Learning Through Play, Blending Community Building With Academic Review: Playdough Pictionary

Playdough Pictionary
Playdough Pictionary has been one of my favorite “go-to” activities for years. Though I first started using it in team-building programs I found that it is a great active, multi-sensory approach to curricular content review as well as a community and group building activity. The game encourages creativity, consensus building, social interaction, communication, cooperation, appreciation of others, play, and pro-social group work. For teachers this is a playful approach to differentiation, and can be a fun formative assessment.
Directions:
• Divide participants into groups of 5-6 participants using the partner “consensus” method to divide (See April 2010 Post).
• Have each group select a “team name” (practicing consensus/decision-making) possibly using a topic area related to what you are studying in class (a fun way to enable participants to have a sense of ownership by choosing team names within a reasonable structure).
• Each group selects a first sculptor.
• The facilitator either gives participants a word such as bike, ice cream cone, whale, giraffe, etc. to the sculptors. For curricular content review use objects and concepts from a lesson you are teaching such as rock formations, tectonic plate theory, parts of a cell, geography, geometry terms etc.
• In the academic review version, in order to truly differentiate, have students who are feeling confident in their knowledge of the material run the game instead of you.

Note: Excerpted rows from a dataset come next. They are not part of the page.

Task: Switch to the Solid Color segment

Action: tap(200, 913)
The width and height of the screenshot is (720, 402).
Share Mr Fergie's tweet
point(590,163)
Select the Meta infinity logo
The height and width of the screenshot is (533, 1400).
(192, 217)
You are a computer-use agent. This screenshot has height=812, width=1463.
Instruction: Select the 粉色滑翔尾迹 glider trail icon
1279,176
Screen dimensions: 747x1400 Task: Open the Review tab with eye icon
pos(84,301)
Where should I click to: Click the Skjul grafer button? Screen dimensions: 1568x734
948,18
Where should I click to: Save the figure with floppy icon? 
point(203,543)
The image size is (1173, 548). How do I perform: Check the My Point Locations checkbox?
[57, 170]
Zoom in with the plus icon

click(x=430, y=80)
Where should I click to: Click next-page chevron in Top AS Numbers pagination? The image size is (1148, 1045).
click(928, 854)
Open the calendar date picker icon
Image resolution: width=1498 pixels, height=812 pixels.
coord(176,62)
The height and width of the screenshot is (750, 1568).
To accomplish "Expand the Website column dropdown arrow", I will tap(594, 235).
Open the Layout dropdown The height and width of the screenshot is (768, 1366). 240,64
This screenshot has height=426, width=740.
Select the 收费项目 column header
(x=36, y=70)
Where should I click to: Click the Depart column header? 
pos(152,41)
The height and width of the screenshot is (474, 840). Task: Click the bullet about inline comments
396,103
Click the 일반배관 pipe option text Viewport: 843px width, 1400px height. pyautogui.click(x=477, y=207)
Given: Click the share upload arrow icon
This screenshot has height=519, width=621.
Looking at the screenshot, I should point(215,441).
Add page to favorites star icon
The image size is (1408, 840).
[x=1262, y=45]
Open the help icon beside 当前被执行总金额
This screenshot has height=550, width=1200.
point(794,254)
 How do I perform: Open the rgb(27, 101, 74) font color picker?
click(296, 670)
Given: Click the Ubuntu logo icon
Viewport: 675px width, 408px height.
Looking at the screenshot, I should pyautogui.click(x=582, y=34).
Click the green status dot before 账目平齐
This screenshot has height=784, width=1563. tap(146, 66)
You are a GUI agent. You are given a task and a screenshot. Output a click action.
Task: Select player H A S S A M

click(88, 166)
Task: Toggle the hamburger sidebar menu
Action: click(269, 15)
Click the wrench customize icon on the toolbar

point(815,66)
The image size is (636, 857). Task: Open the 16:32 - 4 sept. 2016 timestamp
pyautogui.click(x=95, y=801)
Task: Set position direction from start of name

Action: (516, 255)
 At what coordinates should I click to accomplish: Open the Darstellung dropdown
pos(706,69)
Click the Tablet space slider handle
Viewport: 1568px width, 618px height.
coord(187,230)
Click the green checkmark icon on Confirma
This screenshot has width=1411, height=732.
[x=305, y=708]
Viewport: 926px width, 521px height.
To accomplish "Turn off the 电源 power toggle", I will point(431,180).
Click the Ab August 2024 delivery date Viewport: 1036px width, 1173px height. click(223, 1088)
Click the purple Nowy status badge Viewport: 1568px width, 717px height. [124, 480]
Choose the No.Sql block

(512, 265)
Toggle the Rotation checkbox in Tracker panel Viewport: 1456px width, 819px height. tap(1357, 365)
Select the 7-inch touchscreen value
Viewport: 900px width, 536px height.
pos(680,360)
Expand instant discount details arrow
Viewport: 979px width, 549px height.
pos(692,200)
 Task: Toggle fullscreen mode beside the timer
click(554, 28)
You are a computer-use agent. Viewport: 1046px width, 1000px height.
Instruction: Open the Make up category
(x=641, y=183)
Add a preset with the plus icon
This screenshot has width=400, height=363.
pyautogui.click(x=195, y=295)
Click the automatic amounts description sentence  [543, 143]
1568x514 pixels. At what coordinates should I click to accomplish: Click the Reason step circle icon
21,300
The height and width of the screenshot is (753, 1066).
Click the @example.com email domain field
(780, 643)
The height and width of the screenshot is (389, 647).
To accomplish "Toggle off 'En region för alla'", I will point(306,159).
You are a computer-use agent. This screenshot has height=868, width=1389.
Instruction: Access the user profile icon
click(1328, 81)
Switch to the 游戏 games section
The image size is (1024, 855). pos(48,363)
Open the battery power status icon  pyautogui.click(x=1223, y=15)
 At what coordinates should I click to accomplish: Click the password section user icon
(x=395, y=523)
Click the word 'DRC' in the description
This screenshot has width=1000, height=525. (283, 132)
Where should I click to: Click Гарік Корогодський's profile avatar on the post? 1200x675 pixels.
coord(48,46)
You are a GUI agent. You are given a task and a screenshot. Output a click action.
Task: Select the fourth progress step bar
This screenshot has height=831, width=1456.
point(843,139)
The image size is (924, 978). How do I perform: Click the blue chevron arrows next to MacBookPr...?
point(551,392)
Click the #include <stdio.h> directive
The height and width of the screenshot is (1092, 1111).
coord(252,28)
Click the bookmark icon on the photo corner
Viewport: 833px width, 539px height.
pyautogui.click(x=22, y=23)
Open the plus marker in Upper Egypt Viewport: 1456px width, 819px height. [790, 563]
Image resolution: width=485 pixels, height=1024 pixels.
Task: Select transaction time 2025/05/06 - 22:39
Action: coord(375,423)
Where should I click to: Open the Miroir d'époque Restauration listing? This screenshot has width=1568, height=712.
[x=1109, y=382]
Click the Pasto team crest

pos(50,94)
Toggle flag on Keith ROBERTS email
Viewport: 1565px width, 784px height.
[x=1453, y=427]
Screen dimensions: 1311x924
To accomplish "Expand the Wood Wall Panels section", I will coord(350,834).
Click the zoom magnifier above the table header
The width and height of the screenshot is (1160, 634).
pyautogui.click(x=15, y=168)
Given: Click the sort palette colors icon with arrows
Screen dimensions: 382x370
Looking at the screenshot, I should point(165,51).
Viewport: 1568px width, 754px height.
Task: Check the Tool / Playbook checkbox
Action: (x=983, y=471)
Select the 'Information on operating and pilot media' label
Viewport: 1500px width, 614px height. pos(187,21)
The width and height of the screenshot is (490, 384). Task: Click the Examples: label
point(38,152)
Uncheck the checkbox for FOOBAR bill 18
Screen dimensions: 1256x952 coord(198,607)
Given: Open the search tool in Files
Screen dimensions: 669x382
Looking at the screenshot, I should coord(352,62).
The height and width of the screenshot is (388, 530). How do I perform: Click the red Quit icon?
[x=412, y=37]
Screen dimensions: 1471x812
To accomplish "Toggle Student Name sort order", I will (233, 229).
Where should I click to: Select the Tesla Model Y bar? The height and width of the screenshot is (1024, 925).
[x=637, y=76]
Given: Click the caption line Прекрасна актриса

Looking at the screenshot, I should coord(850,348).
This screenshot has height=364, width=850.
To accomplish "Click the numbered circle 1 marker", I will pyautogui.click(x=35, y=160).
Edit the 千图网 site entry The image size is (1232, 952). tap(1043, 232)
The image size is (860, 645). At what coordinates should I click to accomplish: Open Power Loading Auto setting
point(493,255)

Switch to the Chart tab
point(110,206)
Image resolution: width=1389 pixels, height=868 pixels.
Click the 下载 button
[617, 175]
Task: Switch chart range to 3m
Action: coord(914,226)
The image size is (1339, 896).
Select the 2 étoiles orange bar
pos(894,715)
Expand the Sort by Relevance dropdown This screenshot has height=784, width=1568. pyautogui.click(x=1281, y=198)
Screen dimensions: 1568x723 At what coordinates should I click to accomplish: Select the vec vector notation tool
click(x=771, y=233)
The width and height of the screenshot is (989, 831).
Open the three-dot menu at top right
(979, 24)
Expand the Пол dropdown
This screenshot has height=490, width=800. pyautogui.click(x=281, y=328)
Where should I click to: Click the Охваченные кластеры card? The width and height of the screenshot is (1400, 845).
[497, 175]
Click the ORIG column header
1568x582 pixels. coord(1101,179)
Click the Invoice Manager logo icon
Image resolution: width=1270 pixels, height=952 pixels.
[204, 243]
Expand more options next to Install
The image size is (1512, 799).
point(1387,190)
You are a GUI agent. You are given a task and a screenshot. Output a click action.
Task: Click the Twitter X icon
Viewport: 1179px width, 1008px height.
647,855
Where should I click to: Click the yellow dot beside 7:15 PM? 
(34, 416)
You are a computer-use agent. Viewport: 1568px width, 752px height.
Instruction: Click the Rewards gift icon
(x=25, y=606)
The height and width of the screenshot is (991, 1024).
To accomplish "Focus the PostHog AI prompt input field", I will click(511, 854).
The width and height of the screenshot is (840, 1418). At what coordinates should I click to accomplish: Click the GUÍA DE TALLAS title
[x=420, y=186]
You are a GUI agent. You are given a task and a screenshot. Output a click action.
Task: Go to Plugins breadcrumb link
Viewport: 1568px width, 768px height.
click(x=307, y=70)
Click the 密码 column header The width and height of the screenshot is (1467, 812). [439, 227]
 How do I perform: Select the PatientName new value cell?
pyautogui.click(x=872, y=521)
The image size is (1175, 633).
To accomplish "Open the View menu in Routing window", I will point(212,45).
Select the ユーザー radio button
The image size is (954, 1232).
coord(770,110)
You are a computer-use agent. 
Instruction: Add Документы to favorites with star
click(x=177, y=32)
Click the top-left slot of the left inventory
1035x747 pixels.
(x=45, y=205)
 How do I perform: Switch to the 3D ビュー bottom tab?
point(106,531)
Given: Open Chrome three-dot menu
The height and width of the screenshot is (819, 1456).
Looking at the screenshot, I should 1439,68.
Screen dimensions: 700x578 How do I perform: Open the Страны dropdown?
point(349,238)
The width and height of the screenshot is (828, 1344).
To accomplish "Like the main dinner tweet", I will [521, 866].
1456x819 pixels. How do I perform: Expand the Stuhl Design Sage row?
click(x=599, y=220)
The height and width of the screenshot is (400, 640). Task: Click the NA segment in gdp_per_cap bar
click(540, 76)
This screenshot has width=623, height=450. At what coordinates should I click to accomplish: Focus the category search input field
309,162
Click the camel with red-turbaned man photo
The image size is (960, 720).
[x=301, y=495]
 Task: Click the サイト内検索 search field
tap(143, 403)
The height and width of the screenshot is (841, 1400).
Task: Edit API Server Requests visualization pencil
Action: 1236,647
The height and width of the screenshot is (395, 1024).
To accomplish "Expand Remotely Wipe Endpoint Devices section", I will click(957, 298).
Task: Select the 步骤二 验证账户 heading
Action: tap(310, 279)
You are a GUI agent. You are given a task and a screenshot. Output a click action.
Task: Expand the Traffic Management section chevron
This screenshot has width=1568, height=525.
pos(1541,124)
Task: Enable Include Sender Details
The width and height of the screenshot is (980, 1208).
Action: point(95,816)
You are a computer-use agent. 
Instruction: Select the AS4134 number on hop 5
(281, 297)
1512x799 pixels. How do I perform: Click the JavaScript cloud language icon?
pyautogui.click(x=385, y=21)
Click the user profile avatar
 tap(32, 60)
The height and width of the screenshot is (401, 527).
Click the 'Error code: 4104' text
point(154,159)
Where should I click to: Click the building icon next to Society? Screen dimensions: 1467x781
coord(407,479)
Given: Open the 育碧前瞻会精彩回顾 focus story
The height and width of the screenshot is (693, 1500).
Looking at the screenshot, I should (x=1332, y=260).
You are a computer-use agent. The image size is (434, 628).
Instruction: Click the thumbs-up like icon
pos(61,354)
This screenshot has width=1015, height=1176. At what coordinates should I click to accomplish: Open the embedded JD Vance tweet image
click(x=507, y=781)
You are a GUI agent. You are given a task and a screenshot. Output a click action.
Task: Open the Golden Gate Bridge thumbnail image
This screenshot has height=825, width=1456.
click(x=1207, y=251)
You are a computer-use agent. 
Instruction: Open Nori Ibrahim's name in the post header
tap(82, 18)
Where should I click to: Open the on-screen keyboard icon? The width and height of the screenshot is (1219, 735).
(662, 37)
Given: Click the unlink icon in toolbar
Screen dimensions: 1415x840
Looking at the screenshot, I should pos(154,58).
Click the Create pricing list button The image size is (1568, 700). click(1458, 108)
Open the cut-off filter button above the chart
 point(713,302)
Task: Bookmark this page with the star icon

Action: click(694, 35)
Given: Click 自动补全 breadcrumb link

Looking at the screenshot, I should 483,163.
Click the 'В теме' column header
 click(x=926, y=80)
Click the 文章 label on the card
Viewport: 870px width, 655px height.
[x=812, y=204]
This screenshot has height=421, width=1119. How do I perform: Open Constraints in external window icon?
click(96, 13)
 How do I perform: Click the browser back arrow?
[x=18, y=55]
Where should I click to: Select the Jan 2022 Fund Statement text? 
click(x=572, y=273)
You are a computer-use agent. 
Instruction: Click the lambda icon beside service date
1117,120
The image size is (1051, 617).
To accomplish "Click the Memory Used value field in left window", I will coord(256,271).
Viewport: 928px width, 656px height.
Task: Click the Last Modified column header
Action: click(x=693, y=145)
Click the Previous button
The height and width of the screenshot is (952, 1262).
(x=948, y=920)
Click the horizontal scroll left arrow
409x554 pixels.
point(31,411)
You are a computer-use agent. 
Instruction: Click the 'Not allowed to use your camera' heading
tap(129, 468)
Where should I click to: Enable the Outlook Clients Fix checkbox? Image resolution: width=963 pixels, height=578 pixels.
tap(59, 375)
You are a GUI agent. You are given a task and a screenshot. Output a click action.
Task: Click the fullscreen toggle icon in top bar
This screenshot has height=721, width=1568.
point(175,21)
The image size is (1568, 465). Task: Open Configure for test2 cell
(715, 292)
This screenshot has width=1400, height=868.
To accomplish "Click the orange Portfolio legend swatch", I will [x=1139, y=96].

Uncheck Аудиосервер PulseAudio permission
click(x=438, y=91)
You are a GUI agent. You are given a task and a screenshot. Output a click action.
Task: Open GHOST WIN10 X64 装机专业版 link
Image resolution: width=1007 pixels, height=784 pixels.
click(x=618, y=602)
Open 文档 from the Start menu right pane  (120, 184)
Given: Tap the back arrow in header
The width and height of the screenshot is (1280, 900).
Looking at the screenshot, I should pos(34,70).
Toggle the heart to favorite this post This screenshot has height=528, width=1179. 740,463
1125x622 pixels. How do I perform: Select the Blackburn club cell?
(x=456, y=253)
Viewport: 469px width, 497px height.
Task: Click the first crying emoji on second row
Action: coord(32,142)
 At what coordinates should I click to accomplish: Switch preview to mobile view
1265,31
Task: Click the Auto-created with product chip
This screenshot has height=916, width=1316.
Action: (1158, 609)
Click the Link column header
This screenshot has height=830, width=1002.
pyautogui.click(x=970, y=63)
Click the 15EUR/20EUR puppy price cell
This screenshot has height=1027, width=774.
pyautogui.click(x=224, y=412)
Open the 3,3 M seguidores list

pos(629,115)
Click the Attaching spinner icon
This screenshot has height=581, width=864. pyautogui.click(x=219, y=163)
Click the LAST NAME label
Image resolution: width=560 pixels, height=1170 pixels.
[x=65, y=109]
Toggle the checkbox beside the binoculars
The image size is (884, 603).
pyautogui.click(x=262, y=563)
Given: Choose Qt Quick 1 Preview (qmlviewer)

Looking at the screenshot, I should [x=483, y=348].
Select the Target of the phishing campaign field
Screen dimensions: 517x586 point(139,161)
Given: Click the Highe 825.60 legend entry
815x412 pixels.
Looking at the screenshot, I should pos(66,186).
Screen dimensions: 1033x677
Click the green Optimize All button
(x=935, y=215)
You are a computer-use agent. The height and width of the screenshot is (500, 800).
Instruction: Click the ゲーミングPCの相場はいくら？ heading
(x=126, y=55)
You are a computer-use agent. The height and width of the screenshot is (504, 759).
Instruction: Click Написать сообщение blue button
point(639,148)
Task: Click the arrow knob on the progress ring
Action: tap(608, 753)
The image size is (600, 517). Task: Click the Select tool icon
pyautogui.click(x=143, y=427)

This has worked beautifully for me in the classroom. My first success using this specifically around academic content occurred when a colleague of mine asked me to come into her Earth Science class to facilitate group building activities. I knew she was also feeling pressure about meeting her content goals so we combined this with a curricular content review. The group was studying rock formations. So, I asked for student volunteers who felt like they had a good knowledge of the rocks formations they had been studying. Three boys readily volunteered to come up with the terms for their classmates and run the game. Their teacher and I watched on the sidelines as they facilitated the game for their peers who were actively engaged throughout. The interesting thing was that the student volunteers were not the usual “hand raisers” in class. Their teacher was pleasantly surprised at their level of knowledge. As she observed, the game became a formative assessment to gauge all of the students readiness for the upcoming quiz. Over the years I have continued to use this in the classroom as a form of differentiated review and formative assessment.
• Give each group a can of play dough. The sculptors then hurry back to their group and sculpt the object.
• Whichever group guesses the word correctly first wins that round.
• Every group has an opportunity to show off their sculpture and receive appreciation from their classmates/group members.
• A new sculptor from each group is chosen and the game continues until each player has a turn to sculpt.
• I regularly have individuals switch teams throughout the game(for example every other turn I’ll ask “anyone who has blue on”, or “anyone with a spring birthday” to go to the team next to them clockwise). This increases the cooperative aspects of the activity and maximizes the movement and social interaction. I don’t keep score, and groups rarely notice as they are caught up in the play itself!
Outcomes Processing Ideas: This is not only a fun way to review academic material but can be an opportunity for participants to get comfortable working with others in groups. It is a wonderful way to get groups thinking about creativity and its importance in solving everyday problems from math, science, to a conflict with a peer. I have found this conversation about creativity can empower people of ages with the knowledge they have it and can use it everyday (See Tips & Tools:The Art of Experiential Group Facilitation).
This game can also be a great opportunity to practice positive social play, addressing healthy competition, and behavioral norms for group play. Participants can practice showing appreciation for other’s work (by applauding for winning team’s sculpture, losing gracefully and learning to appreciate the process of play over winning. I never keep score and most groups don’t even notice).
References:
I adapted this activity from a game listed in Quicksilver by Karl Rohnke and Steve Butler who credited Ann Driscoll of the University of New Hampshire Brown Center. This variation appears in Tips & Tools: The Art of Experiential Group Facilitation.
Rohnke, Karl (1995) Quicksilver. Dubuque, IA: Kendall Hunt Publishing.
Stanchfield, Jennifer (2007) Tips and Tools for the Art of Experiential Group Facilitation. OKC, OK: Wood ‘N’ Barnes Publishing Co.